Deep Learning Using Python

Author

Mark Andrews

This is a hands-on introduction to deep learning in Python using PyTorch. The topics are modular and can be combined to suit different course lengths and emphases.

Foundations

Introduction to Artificial Neural Networks

We implement artificial neurons from scratch using NumPy. We define and plot the common activation functions, then build a simple forward pass through a small network by hand. This gives a concrete computational picture of what a neural network is before we move to PyTorch.

Training Neural Networks

We introduce loss functions and work through the mechanics of training: forward pass, loss computation, backward pass, and parameter update. We cover gradient descent and its variants, and introduce PyTorch’s autograd for automatic differentiation.

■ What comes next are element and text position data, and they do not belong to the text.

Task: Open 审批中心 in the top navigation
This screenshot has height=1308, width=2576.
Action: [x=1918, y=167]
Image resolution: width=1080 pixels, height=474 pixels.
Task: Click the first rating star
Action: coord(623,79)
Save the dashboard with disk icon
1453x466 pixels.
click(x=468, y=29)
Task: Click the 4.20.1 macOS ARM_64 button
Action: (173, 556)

Multilayer Perceptrons with PyTorch

We build and train multilayer perceptrons using PyTorch’s nn.Module. The running example is MNIST digit classification. We cover the full training loop, monitoring loss and validation accuracy, and practical use of skorch as a scikit-learn wrapper for PyTorch.

Architectures

Convolutional Neural Networks

We introduce convolutional layers and build CNNs for image classification in PyTorch. We cover Conv2d, MaxPool2d, and BatchNorm2d, and train a CNN on MNIST.

Language Models

Language Models and Transformers

We cover tokenisation, embeddings, and the self-attention mechanism. We work through the transformer architecture piece by piece, building toward the GPT-style decoder used in the following topic.

Implementing a GPT Language Model

We implement a minimal GPT from scratch in PyTorch and train it on a small text corpus. We then turn to the Hugging Face Transformers library and use pre-trained models for text classification and generation.

Extra Topics

The Attention Mechanism

A focused introduction to the attention mechanism and the transformer architecture. We motivate attention through the problems of long-range context in language and images, explain the query/key/value framework, implement scaled dot-product attention, and assemble a transformer block.